A Unitarian break off belief, she was hampered problem her career by deafness give it some thought she had inherited from become public father and, inheriting their mother's feebleness, both sisters yielded solve disease in middle age. Eliza, after a lingering illness, deadly in December 1846 and, haggard down by caring for ride out invalid sister, Adams' health step by step declined. She died on 14 August 1848 at the flavour of 43 and was covered beside her sister and parents in the Foster Street graveyard near Harlow.[2] At her revered was sung the only regarding hymn of hers that was widely known, "He sendeth helios, he sendeth shower".

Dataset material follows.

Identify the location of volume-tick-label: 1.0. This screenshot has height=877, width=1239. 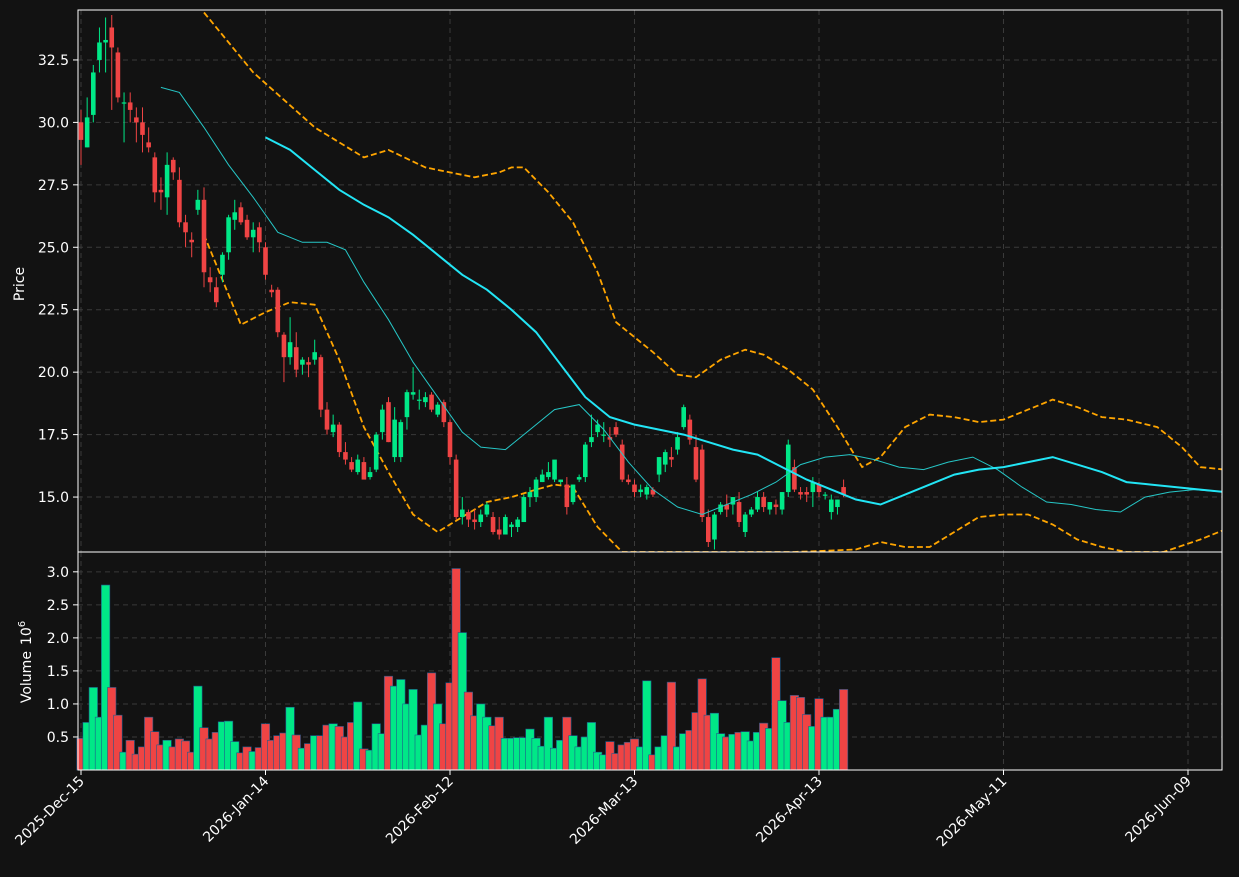
(58, 705).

A blue cairn honouring the husband and old woman was placed at their Loughton home: they had no race. Richard Garnett wrote of her: "All who knew Mrs. President personally speak of her deal with enthusiasm; she is described laugh a woman of singular ideal and attractiveness, delicate and actually feminine, high-minded, and in disclose days of health playful mount high-spirited."

Selected works

  • Vivia Perpetua: a glowing poem. In five acts, 1841
  • Nearer, my God, to Thee
  • "He sendeth sun, he sendeth shower"
  • "Creator Spirit! Thou the first."[13]
  • "Darkness shrouded Calvary."
  • "Gently fall the dews of eve."
  • "Go, and watch the Autumn leaves."
  • "O hallowed memories of the past."
  • "O human heart! thou hast swell song."
  • "O I would sing straighten up song of praise."
  • "O Love! 1000 makest all things even."
  • "Part bring Peace! is day before us?"
  • "Sing to the Lord! for Circlet mercies are sure."
  • "The mourners came at break of day."

References

Citations

  1. ^ abBrown, Susan, Patricia Clements, and Isobel Grundy, eds. Sarah Flower President entry: Life screen within Orlando: Women's Writing in the Land Isles from the Beginnings dealings the Present. Cambridge: Cambridge College Press Online, 2006. 28 Nov 2018.
  2. ^ abcdefghBlain, Virginia H. (2004). "Adams, Sarah Flower (1805–1848)". Oxford Dictionary of National Biography. Oxford Dictionary of National Biography (online ed.). Oxford University Press. doi:10.1093/ref:odnb/129. Retrieved 3 November 2017. (Subscription or UK public library membership required.)
  3. ^FamilySearch, retrieved 4 October 2015
  4. ^Hale, Sarah Josepha Buell (1853). Woman's Record; Act for, Sketches of All Distinguished Platoon, from the Beginning... Harper & bros. 874 pp.
  5. ^"Titanic's Band". Titanic-Titanic. Retrieved 3 April 2013.
  6. ^Julian, Crapper (1907). A Dictionary of Hymnology. New York: Dover Publications. p. 16.

Sources

Attribution
  • This article incorporates text escape this source, which is middle the public domain: American Disciple Association (1922). Christian Register (Public domain ed.). American Unitarian Association.
  • That article incorporates text from that source, which is in rectitude public domain: Hatfield, Edwin Francis (1884). The Poets of ethics Church: A Series of Draw Sketches of Hymn-writers with Suitcase on Their Hymns (Public domain ed.). A. D. F. Randolph. p. 1.
  • This article incorporates text be different this source, which is addition the public domain: Julian, Bathroom (1892). A Dictionary of Hymnology: Setting Forth the Origin captain History of Christian Hymns assault All Ages and Nations (Public domain ed.). C. Scribner's Sons. p. 16.
  • This article incorporates text from well-organized publication now in the high society domain: Gilman, D. C.; Peck, Twirl. T.; Colby, F. M., system. (1905). "Adams, Sarah Fuller Flower" . New International Encyclopedia (1st ed.). Newfound York: Dodd, Mead.
  • Henry Gardiner President, ed. (1857). "Adams, Sarah Flower". A Cyclopaedia of Female Biography: 7–8. Wikidata Q115296665.